● **Exercise directions**
Copy everything in the small business article below from "Mercy Corps Northwest’s Executive" down to "and technical resources.", and put "high gear" in place of "overdrive".
Document passage section start
Marginalized Small Business Owners Across the Pacific Northwest Struggle to Stay Afloat

May 06, 2020

Today, historically marginalized business owners including women, people of color, and immigrants across the Pacific Northwest are struggling to keep their businesses open due to devastating economic impacts of COVID-19. Mercy Corps Northwest works year-round in Portland, Oregon and Seattle and Walla Walla, Washington with economically disadvantaged small business owners to help them achieve entrepreneurial success. 

 Mercy Corps Northwest’s Executive Director, Lynn Renken, explains:

“Mercy Corps Northwest’s teams across the Pacific Northwest are working in overdrive to meet the needs of small business owners across the region. We’ve seen more than a double in outreach from distressed business owners looking for financial support and guidance since the onset of COVID-19, and we are doing our best to support them with limited financial and technical resources.  

“The entrepreneurs we work with across Oregon and Washington have reported losses of $1,000-150,000 in monthly revenue beginning in late March with over 50 percent reporting layoffs. Many of these include single-proprietor and family-run businesses with fewer than five employees. If we are unable to support those with the lowest incomes and with the most to lose, entire families and communities will lose their source of income for feeding and housing themselves with no clear path toward recovery. This includes Individual Taxpayer Identification Number (ITIN) holders who, while they pay taxes and offer services and businesses that enrich our communities, are boxed out of many relief channels due to language barriers, residency status and limited access to technology.
Document passage section end
Material shown section start
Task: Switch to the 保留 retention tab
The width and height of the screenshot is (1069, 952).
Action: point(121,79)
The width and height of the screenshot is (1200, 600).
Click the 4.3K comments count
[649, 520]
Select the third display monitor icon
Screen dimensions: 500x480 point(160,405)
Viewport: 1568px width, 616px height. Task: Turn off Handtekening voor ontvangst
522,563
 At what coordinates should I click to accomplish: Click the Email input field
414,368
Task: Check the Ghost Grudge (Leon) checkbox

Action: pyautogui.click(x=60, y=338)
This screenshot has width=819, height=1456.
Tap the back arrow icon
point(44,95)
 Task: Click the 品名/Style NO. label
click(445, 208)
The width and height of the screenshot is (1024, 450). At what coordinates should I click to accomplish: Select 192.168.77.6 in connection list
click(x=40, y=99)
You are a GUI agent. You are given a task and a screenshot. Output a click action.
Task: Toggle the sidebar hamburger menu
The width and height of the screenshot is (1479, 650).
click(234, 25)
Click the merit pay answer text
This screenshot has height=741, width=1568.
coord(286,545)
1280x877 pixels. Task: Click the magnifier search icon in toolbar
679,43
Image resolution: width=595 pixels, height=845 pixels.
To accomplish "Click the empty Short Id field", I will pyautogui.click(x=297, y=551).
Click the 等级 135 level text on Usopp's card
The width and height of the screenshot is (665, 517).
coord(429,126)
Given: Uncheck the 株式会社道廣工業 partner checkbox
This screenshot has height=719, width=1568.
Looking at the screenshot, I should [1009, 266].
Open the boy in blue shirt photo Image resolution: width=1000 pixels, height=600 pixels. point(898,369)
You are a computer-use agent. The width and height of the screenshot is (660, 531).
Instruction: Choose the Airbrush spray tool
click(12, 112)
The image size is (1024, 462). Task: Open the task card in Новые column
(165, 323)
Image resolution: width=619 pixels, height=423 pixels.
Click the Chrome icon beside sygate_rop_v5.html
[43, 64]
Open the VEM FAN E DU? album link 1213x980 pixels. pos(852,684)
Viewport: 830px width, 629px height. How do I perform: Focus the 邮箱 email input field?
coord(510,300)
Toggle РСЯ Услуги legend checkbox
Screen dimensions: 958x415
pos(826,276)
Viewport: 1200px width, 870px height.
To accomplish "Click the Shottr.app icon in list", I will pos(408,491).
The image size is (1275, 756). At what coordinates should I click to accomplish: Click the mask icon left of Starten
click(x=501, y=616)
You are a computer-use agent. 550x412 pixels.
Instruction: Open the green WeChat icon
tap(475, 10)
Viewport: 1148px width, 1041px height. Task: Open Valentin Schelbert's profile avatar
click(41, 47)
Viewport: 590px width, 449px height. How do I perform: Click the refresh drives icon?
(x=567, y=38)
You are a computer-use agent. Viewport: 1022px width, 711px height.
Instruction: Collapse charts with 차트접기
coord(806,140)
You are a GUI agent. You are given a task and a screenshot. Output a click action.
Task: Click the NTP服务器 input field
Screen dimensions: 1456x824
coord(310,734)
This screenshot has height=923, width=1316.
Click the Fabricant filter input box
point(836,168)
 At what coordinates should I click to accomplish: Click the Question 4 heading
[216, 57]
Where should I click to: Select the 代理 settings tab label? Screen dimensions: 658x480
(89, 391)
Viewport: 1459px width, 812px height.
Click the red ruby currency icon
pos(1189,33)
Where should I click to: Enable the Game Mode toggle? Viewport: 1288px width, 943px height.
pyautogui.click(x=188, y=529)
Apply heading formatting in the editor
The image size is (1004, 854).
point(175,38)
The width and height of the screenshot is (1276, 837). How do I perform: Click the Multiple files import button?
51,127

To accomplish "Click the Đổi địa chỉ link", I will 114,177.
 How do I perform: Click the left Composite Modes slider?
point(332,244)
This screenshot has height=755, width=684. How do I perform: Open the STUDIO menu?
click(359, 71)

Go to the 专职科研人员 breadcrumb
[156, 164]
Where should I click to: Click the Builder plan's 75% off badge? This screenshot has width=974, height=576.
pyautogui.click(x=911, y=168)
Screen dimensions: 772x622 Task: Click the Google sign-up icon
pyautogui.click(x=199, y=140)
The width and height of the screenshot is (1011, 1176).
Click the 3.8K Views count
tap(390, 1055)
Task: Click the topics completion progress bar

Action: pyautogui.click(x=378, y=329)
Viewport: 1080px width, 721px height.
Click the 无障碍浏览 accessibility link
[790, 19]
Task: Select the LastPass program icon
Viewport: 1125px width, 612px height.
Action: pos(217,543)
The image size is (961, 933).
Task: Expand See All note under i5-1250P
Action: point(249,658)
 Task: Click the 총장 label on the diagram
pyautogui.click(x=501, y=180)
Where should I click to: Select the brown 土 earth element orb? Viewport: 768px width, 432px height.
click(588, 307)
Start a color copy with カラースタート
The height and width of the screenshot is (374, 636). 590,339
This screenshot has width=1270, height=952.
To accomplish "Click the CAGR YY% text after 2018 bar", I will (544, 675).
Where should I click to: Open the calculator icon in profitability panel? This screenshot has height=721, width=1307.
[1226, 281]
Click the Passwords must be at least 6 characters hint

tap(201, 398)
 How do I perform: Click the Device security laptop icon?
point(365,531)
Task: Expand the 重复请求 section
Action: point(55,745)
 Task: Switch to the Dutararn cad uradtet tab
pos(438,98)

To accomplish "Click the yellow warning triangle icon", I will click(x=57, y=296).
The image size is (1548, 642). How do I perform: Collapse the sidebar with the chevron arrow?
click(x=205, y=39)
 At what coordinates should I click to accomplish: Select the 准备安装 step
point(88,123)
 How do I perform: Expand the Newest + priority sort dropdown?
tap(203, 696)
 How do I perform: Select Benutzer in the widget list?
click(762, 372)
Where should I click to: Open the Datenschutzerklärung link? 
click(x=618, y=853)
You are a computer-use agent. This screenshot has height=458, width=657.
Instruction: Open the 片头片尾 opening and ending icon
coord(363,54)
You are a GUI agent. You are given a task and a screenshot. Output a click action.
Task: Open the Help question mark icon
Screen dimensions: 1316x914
Material shown section end
● **Result of the task**
Mercy Corps Northwest’s Executive Director, Lynn Renken, explains:

“Mercy Corps Northwest’s teams across the Pacific Northwest are working in high gear to meet the needs of small business owners across the region. We’ve seen more than a double in outreach from distressed business owners looking for financial support and guidance since the onset of COVID-19, and we are doing our best to support them with limited financial and technical resources.